(SOURCE EXTRACT):
-*-

In his response to the NOICC, the applicant described difficulties with his cooking course and thought that he needed to be more creative if he was to be a good chef. He stated that he was homesick and found it challenging to stay in Australia without a companion. He stated that he tried to study hard but his homesickness make him upset. He also mentioned that he tried ‘harder to overcome this depressive and concentrate on’ his study but that he was unable to comprehend the information given out by lecturers. He stated that he has recently felt better and that his family supports him to continue with study. At the hearing, he stated that the found the studies boring.
The applicant provided no medical evidence or the like to suggest that was suffering any medical conditions at the time. Nor did the applicant provide any evidence to suggest that the applicant sought assistance from the education provider or sought to defer his studies.
The Tribunal finds that, taking the materials and evidence into account, that there are no relevant circumstances in this case that could lead to a conclusion that the circumstances in which the ground for cancellation arose were beyond the applicant’s control.

-*-

(LISTED ENTRIES):

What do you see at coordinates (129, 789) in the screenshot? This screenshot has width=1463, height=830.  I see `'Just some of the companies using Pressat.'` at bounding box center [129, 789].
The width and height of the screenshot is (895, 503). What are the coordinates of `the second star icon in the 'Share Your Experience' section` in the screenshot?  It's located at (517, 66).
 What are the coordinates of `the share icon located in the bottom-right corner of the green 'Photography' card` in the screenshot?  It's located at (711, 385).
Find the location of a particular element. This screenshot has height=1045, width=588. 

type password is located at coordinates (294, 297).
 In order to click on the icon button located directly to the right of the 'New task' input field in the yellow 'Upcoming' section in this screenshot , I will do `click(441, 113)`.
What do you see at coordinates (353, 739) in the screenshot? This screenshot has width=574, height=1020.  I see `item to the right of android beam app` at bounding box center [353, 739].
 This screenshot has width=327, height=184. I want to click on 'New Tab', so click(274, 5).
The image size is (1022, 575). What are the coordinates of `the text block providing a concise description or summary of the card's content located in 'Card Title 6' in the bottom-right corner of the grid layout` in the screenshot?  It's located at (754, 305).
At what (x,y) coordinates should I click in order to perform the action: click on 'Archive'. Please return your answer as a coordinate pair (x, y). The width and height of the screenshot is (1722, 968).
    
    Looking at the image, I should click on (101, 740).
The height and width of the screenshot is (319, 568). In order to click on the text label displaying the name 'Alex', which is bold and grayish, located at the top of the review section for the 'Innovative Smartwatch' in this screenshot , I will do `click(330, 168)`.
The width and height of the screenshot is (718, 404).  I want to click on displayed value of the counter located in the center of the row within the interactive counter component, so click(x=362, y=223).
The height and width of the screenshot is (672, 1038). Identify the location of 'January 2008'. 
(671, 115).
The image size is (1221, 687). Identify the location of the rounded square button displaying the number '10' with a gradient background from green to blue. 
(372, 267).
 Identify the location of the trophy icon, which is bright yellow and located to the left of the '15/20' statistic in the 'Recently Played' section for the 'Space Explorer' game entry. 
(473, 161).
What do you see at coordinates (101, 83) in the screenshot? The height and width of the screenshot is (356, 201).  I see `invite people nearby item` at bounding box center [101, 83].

-*-

(TRY IT):
Does each statement agree with the tribunal passage? Answer yes or no for each, and quote the deciding words of the passage.
(a) The applicant said his family supports him in continuing his studies.
(b) The applicant submitted medical evidence of a condition he had at the time.
(c) The Tribunal found that the ground for cancellation arose from circumstances beyond the applicant's control.
The entries are separate material, unrelated to the tribunal passage.

(EXERCISE RESULT):
(a) Yes: "his family supports him to continue with study"
(b) No: "The applicant provided no medical evidence or the like"
(c) No: "there are no relevant circumstances in this case that could lead to a conclusion that the circumstances in which the ground for cancellation arose were beyond the applicant’s control"